Has Qatar paid ransoms to militias to release its hostages in Iraq?

Has Qatar paid ransoms to militias to release its hostages in Iraq?
Iraqi Prime Minister Haider al-Abadi accused Qatar of sending ransom to armed militias in return for releasing the abducted men

Iraq said it seized money that was sent by Qatar as a ransom money this month to secure the release of 26 Qataris abducted in Iraq a year and a half ago by unidentified gunmen, but Qatar denied the news and said the money was sent to the Iraqi government.

After long months of siege, bombing, and starvation the rebels were forced to sign a new deal with the Assad regime, which includes lifting the siege on two towns in rural Damascus in exchange for evacuating their citizens to northern Syria and allowing two rebel-besieged towns to be evacuated too.

A senior Arab diplomat in Qatar involved in the talks said that Iranian officials and Ahrar al-Sham held discussions about the four-towns swap in Qatar when Iran’s foreign minister visited Doha in March.

Those discussions also involved the freeing of 26 Qatari hostages held by unidentified gunmen in Iraq, he said.

The group of hunters, believed to include one or several prominent members of the Qatari royal family, were kidnapped in mid-December 2015 during a hunting trip in the Muthanna governorate of southern Iraq.

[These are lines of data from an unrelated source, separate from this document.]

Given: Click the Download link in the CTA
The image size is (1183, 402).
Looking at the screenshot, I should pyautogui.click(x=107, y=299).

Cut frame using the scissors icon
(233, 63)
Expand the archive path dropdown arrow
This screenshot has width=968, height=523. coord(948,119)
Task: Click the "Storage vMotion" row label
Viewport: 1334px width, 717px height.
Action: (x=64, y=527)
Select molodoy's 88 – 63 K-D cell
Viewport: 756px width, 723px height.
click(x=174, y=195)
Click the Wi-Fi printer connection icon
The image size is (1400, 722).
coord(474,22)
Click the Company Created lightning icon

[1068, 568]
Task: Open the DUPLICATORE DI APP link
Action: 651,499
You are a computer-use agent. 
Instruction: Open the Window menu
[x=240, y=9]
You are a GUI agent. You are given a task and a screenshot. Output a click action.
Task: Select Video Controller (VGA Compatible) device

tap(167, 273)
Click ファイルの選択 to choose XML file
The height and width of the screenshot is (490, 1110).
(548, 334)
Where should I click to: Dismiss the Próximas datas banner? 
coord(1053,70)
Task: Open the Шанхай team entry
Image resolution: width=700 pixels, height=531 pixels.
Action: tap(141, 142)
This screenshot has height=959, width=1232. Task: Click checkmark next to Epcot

They were taken from a desert camp for falcon hunters in southern Iraq in Muthanna province, some 370km southeast of the Iraqi capital.

Ransom money seized

None of the stakeholders would discuss ransom payments, or publicly admit that money had changed hands for the deal to go ahead. However, Hezbollah is known to have put a price on the return of its captives, and both Syrian militias had agreed to facilitate the exodus from Foua and Kefraya after discussions with Qatari brokers.

Officials in Baghdad said a Qatari plane that arrived in Baghdad on Saturday was carrying large bags that Qatari government officials refused to allow to be searched. Iraqi officials said they believed that the bags had contained cash that was used to finalize the release.

When the bags were opened, it was discovered that they contained hundreds of millions of dollars and euros in cash worth a total of $500m, said an Iraqi source.

Iraqi Prime Minister Haider al-Abadi said on Tuesday authorities had seized suitcases containing hundreds of millions of dollars on a private Qatari jet that landed in Baghdad. He suggested the funds were part of a deal to free the hostages without Baghdad’s approval.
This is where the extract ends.